First Look: Exploring Data Resiliency with InterSystems IRIS
In this document, we will introduce you to all the features of InterSystems IRIS™ data resiliency and disaster recovery. Data resiliency consists of three goals crash recovery, high availability, and disaster recovery that are achieved by several InterSystems IRIS features.
One of the key features of InterSystems IRIS Data Platform™ is the capability to provide continuous and undisrupted access to your data by utilizing logical data replication. Data can be replicated synchronously to allow automatic failover with no data loss under a broad range of outage scenarios, either planned (such as software upgrade) and unplanned (such as hardware failure).

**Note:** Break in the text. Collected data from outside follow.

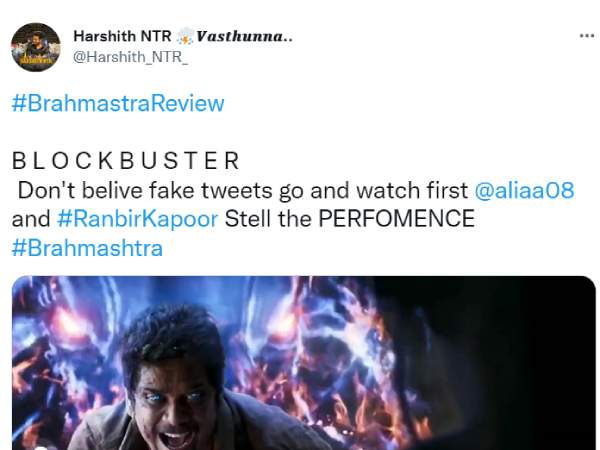This screenshot has width=600, height=450.
Task: Open the three-dot more options menu
Action: click(x=587, y=36)
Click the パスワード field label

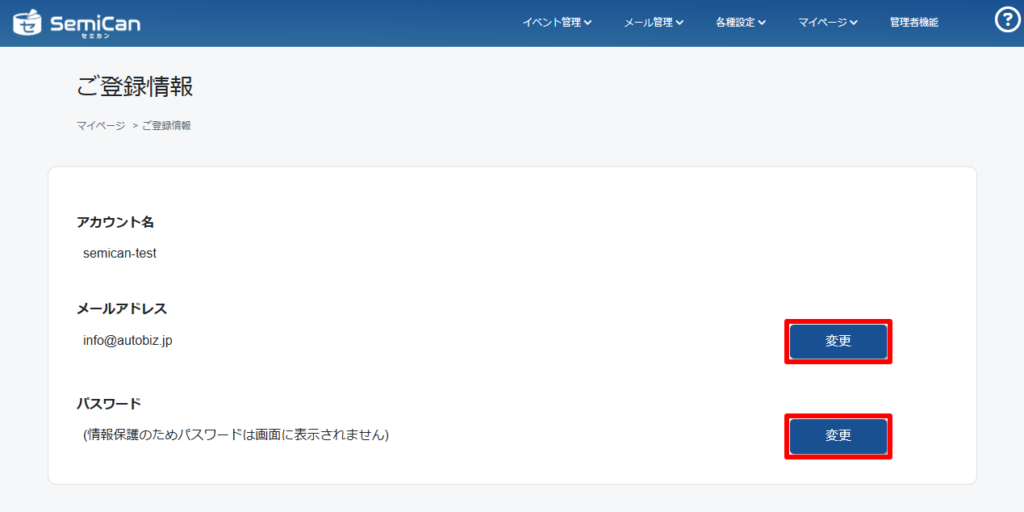pyautogui.click(x=109, y=403)
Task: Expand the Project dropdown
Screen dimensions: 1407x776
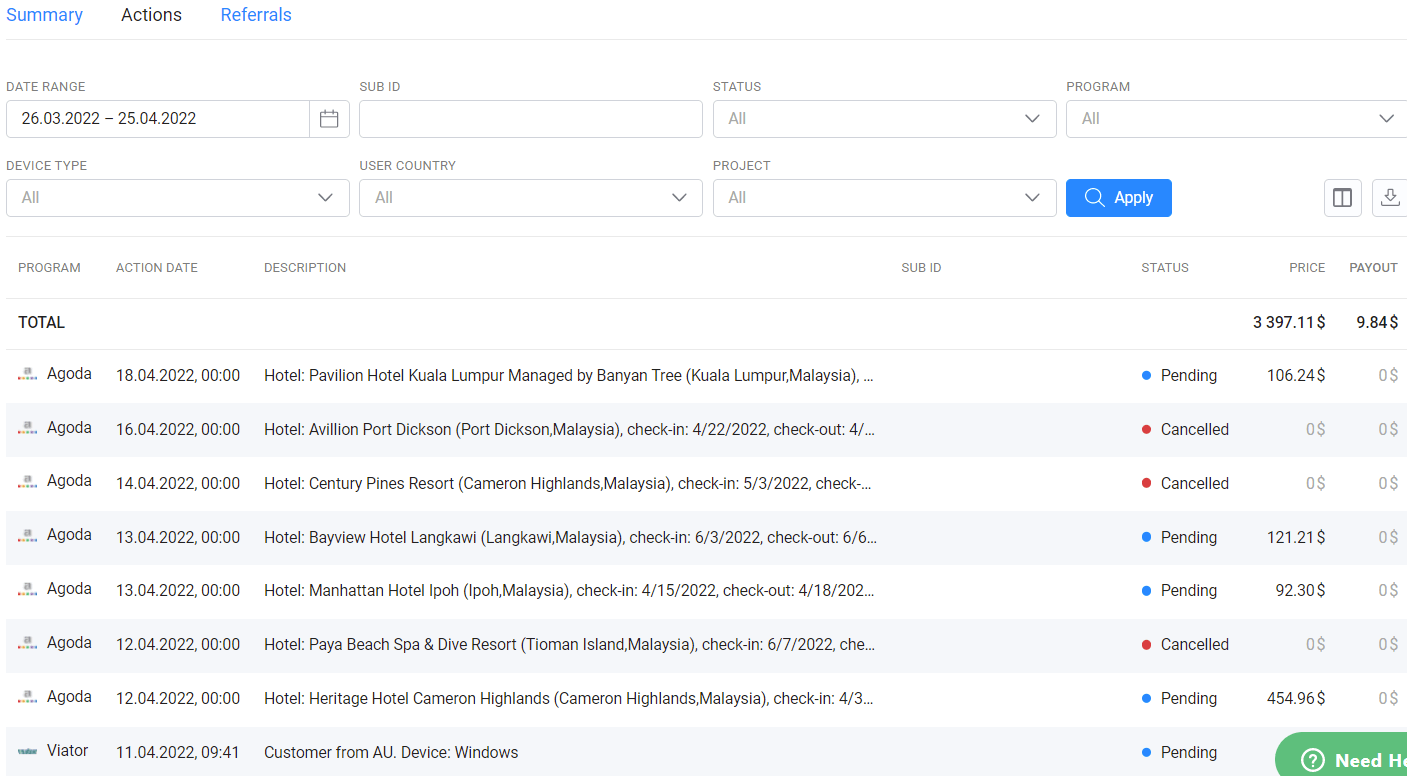Action: [x=884, y=198]
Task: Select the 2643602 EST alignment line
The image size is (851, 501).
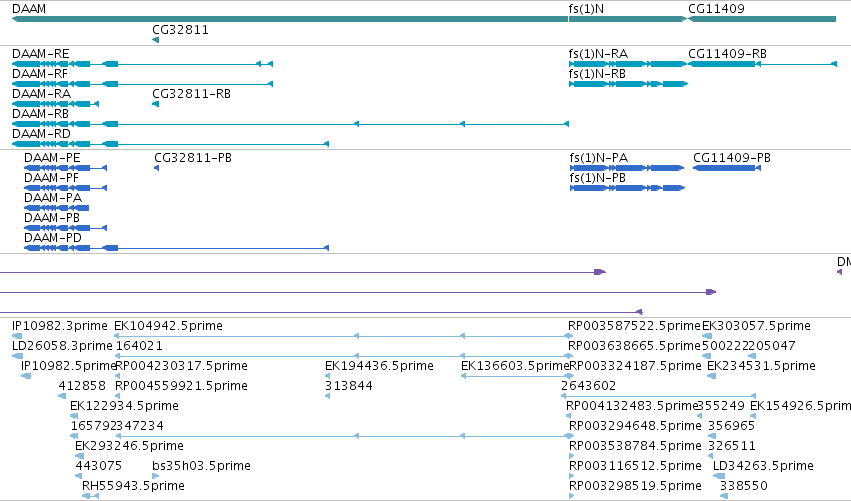Action: pos(658,396)
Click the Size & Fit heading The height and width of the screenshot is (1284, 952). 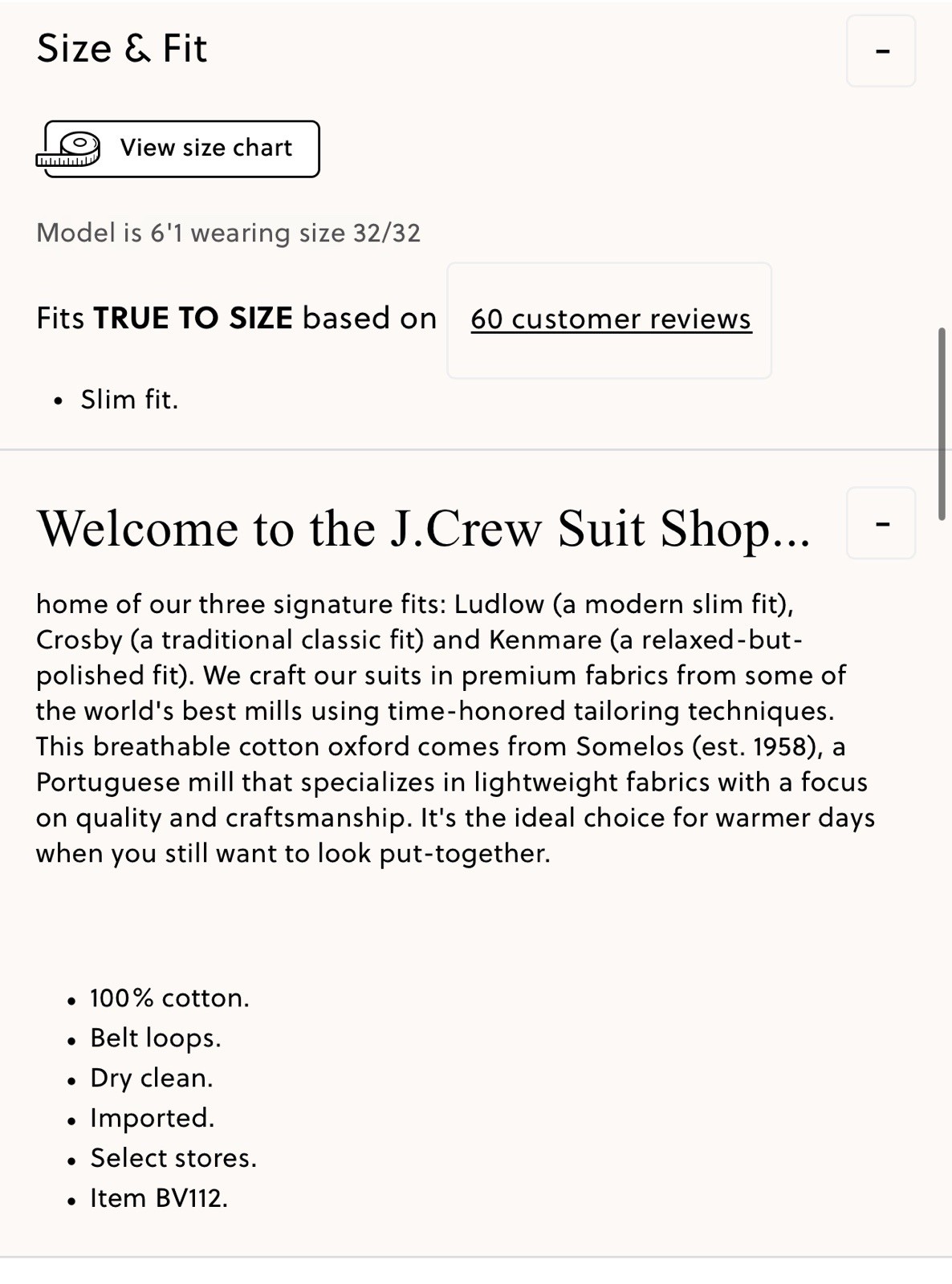pos(122,49)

Synchronously replicating data requires low latency between two nodes and therefore is not always suitable for disaster recovery (DR) scenarios where one would like to transfer data across country. For those scenarios, InterSystems IRIS Data Platform provides built-in asynchronous data replication.
This document will introduce you to all the features of InterSystems IRIS data platform resiliency and disaster recovery; you will create a primary and failover mirror member, bring both members online, and make changes to the primary member. These changes will automatically be replicated to the failover member.
Data Resiliency: What InterSystems IRIS Provides
Data resiliency covers multiple topics, but they all revolve around one principle: once data is recorded in the data platform, it is accessible, no matter what happens.
In order to achieve this goal, there are a few different areas that need to be addressed:
Guaranteeing data validity even in the event of errors or power failures
Crash recovery from a local failure of the InterSystems IRIS server, be it physical failure or software related
Protection against a full site disaster (loss of power, network issues, etc.)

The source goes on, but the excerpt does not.